And That Is Why... Manipuri Myths Retold
- Author: L. Somi Roy
- Original title: And That Is Why... Manipuri Myths Retold
- Illustrator: Sapha Yumnam
- Cover artist: Sapha Yumnam
- Language: English
- Genre: Meitei mythology (Manipuri mythology)
- Set in: Meitei mythology (Manipuri mythology)
- Published: 21 June 2021
- Publisher: Penguin Random House
- Publication date: 21 June 2021
- Publication place: India
- Published in English: 21 June 2021
- Media type: Kindle and Paperback
- Pages: 93
- ISBN: 9780143452393

= And That Is Why... Manipuri Myths Retold =

And That Is Why... Manipuri Myths Retold is a children's book based on 12 stories from the Meitei mythology of Manipur, written by L. Somi Roy and published by Penguin Random House India. It was launched by Member of Parliament Rajya Sabha and titular King of Manipur Leishemba Sanajaoba at the palace compound, Imphal on 21 June 2021. The stories are adaptations of tales found in the puyas (Meitei language manuscripts).

== Background ==
L. Somi Roy was introduced to the ancient Meitei manuscripts by the late scholar Ningthoukhongjam Khelchandra. Roy was assisted by Thokchom Thouyangba Meitei, a scholar of ancient manuscripts, illustrator Sapha Yumnam, and Manipuri historian Wangam Somorjit. The author revisited the ancient mythological tales of the Meitei people, from a time before the arrival of Hinduism in Manipur. Sapha Yumnam created the illustrations using a similar red- and brown- based colour palette with little blue or black, similar to that found in the manuscripts.

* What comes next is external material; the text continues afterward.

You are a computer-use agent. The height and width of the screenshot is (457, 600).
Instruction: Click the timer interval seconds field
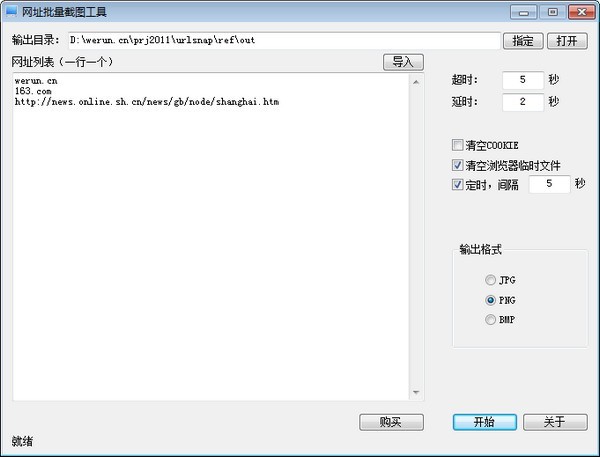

According to the author, first time Manipuri mythology being presented to the outside world and so he took extra care researching manuscripts, later writing, and oral traditions. In an interview with "The Indian Express", he said:
"We have high culture in dance and music, and even sports, but not much of a visual tradition. It is these rare manuscripts that make up the heritage of the Meitei community — and hence, need to be preserved as far as possible."

== Works ==
The book contains 12 stories about mythical creatures, heroes, gods and goddesses from Meitei mythology.

- And that is why Man is Creative and can Think: the story of the creation of woman before man.
- And that is why Man Gets Wrinkles and a Stoop in his Old Age: a story about the lifespan of man being one hundred years.
- And that is why the Deer Does not Eat Rice: the story of goddess Phouoibi, daughter of the sky God Soraren.
- And that Is why the Cat Buries its Poop: the story of a tiger and his aunt, a cat.
- And that is why the Duck does not Brood her own Eggs: a story about kindness.
- And that is why the Weavers of Khurkhul Make Silk: the story of Khurkhul silk making an imprint on Manipur.
- And that is why a Magic Bamboo Grows on Karang Island: the story of the slaying of the dragon Poubi Lai of Loktak Lake.
- And that is why the Pied Cuckoo Drinks Only Rainwater: a story of community inclusiveness and also of a stubborn foreign pied cuckoo.
- And that is why the Manipuri Pony is Sacred: the story of Samadon, a mythical flying horse.
- And that is why a Doll is Worshipped in Kakching Village: a story of a little girl and her beloved doll.
- And that is why the Fire in the Village of Andro Never Goes Out: the story of the connection between Manipur and foreign kingdoms like Shan.
- And that is why Manipur is the Birthplace of Polo: the story of the birth of polo, and stories about the Goddess Konthoujam Tampha Lairembi and the adventures of her son, Khoriphaba.